被刊登几次后,逐渐有了名气,有了出版成书的机会;

出版几本书后,逐渐名气增大,有了固定读者群,成为知名作家。

在这个过程中,最有可能获得经济利益的是最后一个阶段,即成为有固定读者群的知名作家。而想达到这一步,必须经过文学杂志的历练。所以在那个时代,文学杂志是所有有志于当作家的人所必经的一个殿堂。

而且,虽然那时的稿费标准也不高,但老百姓收入也低,稿酬就相应显得很多。1991年,毕飞宇他的中篇处女作《孤岛》稿酬大概是1700元,这个数字相当于当时他3年的工资。而当年的稿酬也不超过千字40元。

如今,时代完全变了。

首先,互联网大潮袭来,每天产生的网络小说数量,比全国所有文学期刊一年刊登的小说量都要大,文学青年有了多得多的发稿渠道;

其次,网络小说的收费模式已经成熟,靠写网文成为百万富翁、千万富翁的人不要太多,很多人从没出过纸质版的书,也成了很多人眼中的文学“大神”;

最后,网络小说可以不受版面所限,无限字数地随便写,一部小说动辄数百万字,勾着读者不断花钱追看。如果写得足够吸引人,一部小说就能赚一辈子花不完的钱。这是以前走“投稿——文学杂志成名——出板成书”模式的作者无法想象的。

这一系列的变化,推导出的结论就是——文学杂志变得无比尴尬了。

以前,文学杂志是独木桥,梦想成为文学家的青年,千军万马赶来,都要从这里通过。而今,条条大路通罗马,也就显不出你这独木桥的优势了。于是,很多鼎盛时期能卖到每期几十万本的热门杂志,销量缩水99%,成了每期只能卖出几千本的冷清杂志。

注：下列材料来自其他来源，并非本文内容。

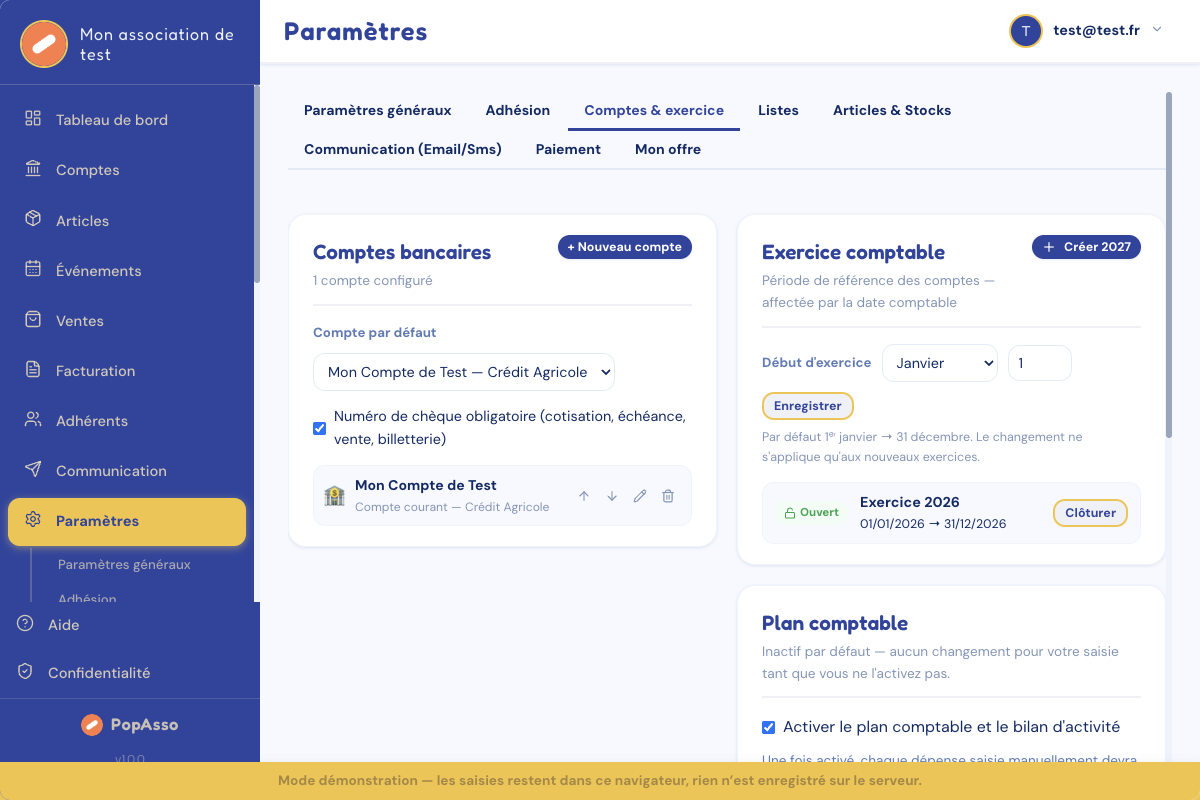The image size is (1200, 800).
Task: Click the Tableau de bord grid icon
Action: pyautogui.click(x=33, y=119)
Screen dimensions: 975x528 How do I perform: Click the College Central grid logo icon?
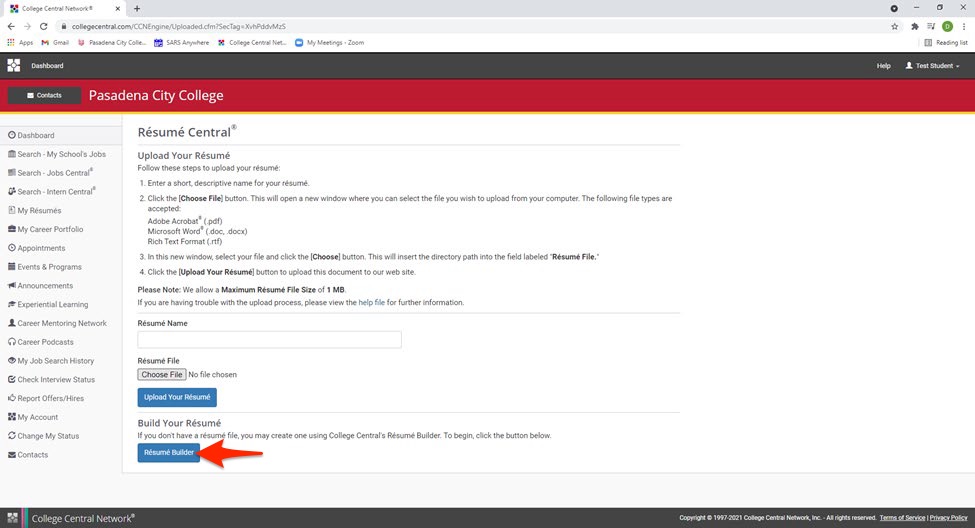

这种情况下,提高稿酬,可能是少有的能立刻催发作者热情的办法了。湖北省作家协会会刊《长江文艺》去年开始实施头条稿千字千元的稿酬标准,中短篇小说一视同仁;由广西文联主办的《广西文学》也在去年实施了千字千元的稿酬标准;而从今年九月起,上海作协主办的《上海文学》也加入了千字千元稿酬的行列。

以千字xx元来标定稿酬,这是业内的行规,一般人可能更接受一字一元的提法。写一个字,拿一块钱,这是相当诱人的稿酬标准了——别忘了这只是文学杂志给的钱,日后出版卖书的话,版税、稿费另算。而这样的高稿酬,又隐藏了哪些问题呢?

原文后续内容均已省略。